REQUIRED ACTION
Would you repeat the entries below exactly and omit the pictures?

** GIVEN RECORDS follows **

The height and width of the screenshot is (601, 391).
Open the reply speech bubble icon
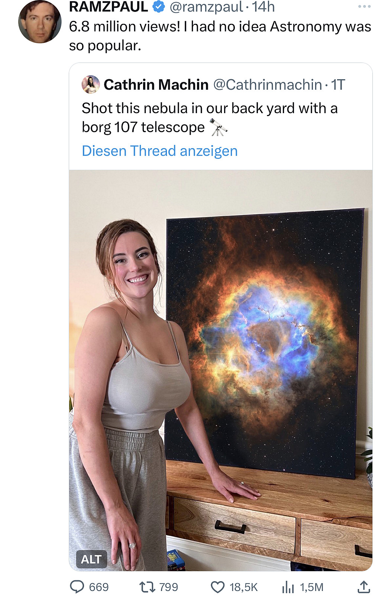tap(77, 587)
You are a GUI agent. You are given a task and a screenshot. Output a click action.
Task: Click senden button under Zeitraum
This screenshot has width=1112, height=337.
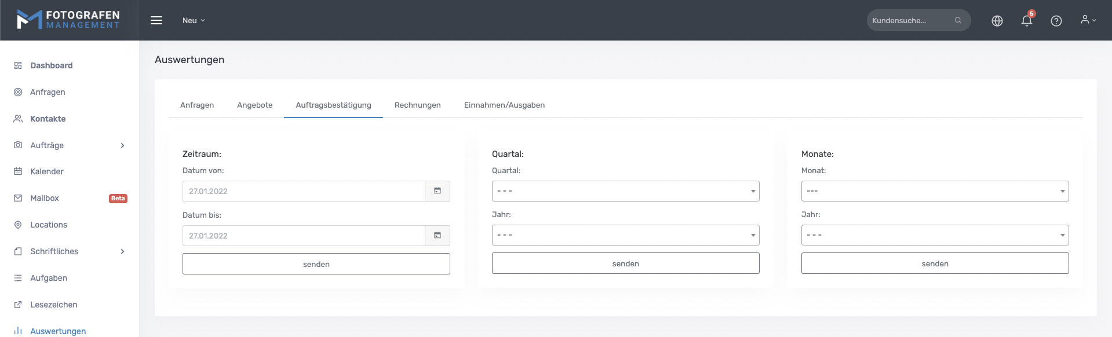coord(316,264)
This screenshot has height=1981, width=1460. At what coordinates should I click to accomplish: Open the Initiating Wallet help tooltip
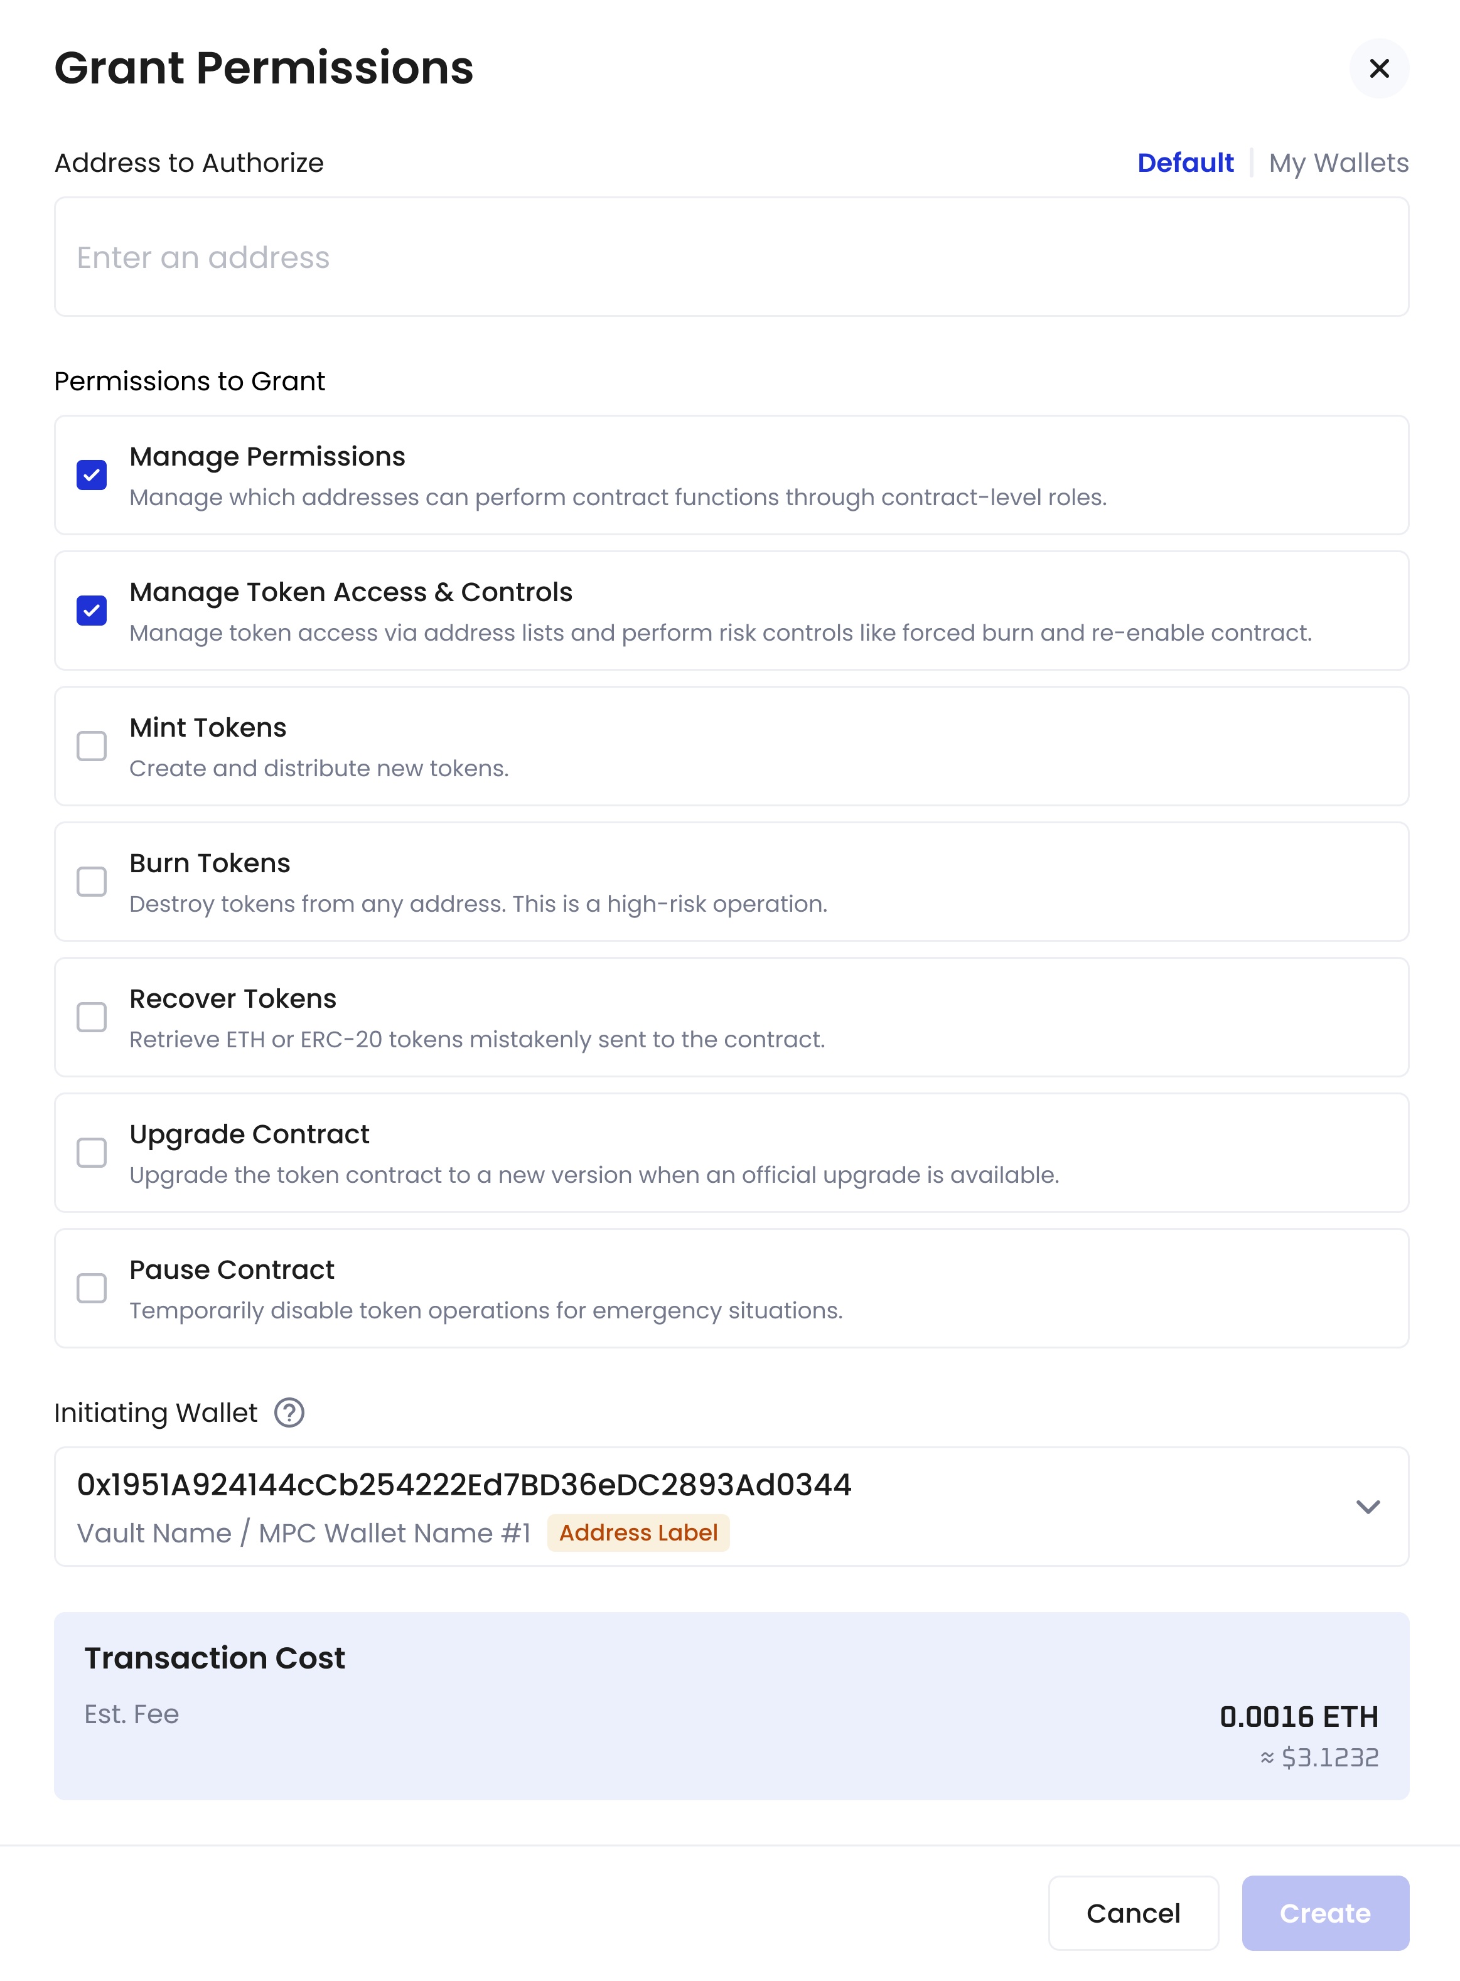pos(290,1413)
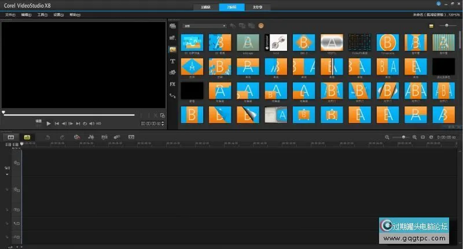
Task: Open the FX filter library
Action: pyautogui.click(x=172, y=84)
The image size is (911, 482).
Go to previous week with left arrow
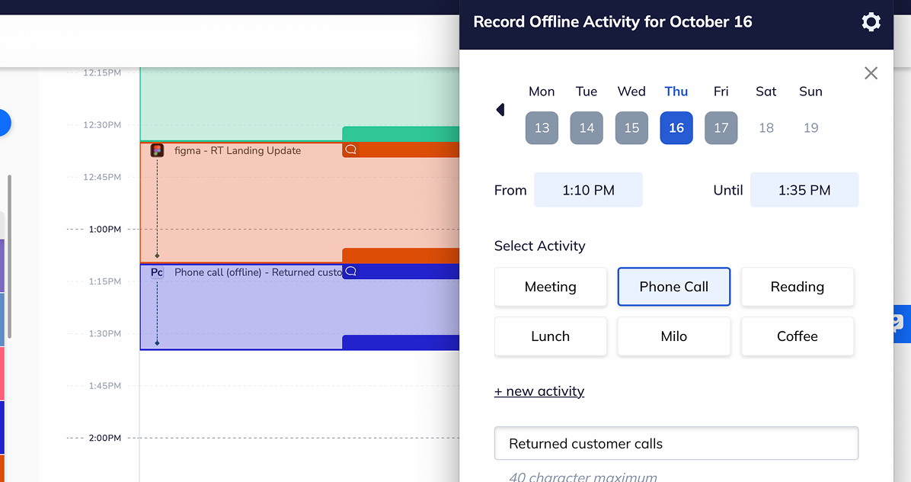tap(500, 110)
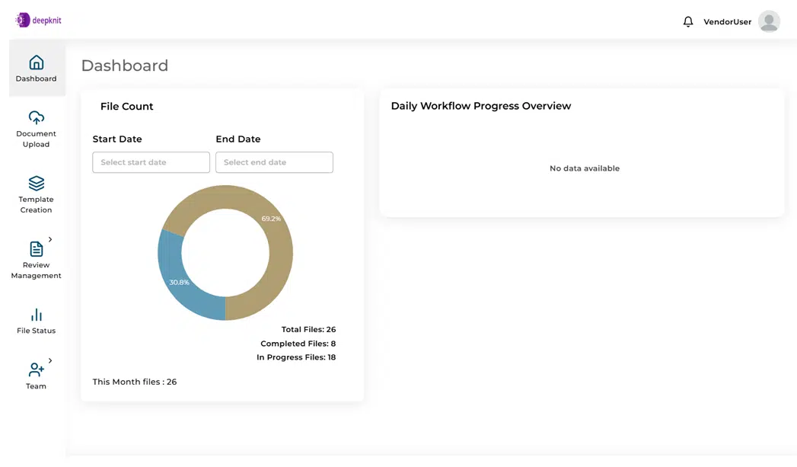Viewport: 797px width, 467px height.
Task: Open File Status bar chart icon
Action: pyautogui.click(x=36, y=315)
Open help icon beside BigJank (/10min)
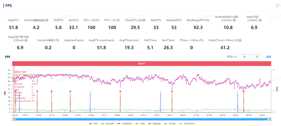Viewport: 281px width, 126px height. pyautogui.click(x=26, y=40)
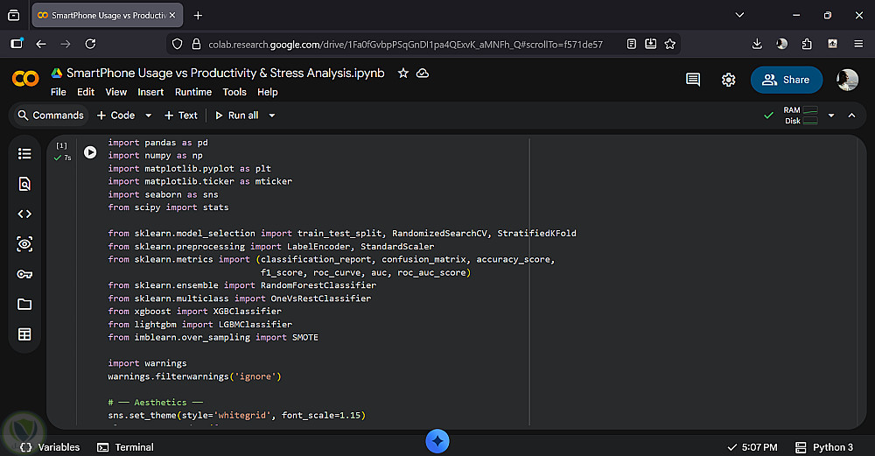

** End of GIVEN RECORDS **

SOLUTION BELOW
The height and width of the screenshot is (601, 391).
Open the reply speech bubble icon
tap(77, 587)
You are a GUI agent. You are given a task and a screenshot. Output a click action.
Task: Click senden button under Zeitraum
This screenshot has width=1112, height=337.
coord(316,264)
This screenshot has height=1981, width=1460. At what coordinates should I click to accomplish: Open the Initiating Wallet help tooltip
pos(290,1413)
Task: Open the FX filter library
Action: pyautogui.click(x=172, y=84)
The image size is (911, 482).
Go to previous week with left arrow
tap(500, 110)
Viewport: 797px width, 467px height.
Task: Open File Status bar chart icon
Action: pyautogui.click(x=36, y=315)
Open help icon beside BigJank (/10min)
Viewport: 281px width, 126px height. pyautogui.click(x=26, y=40)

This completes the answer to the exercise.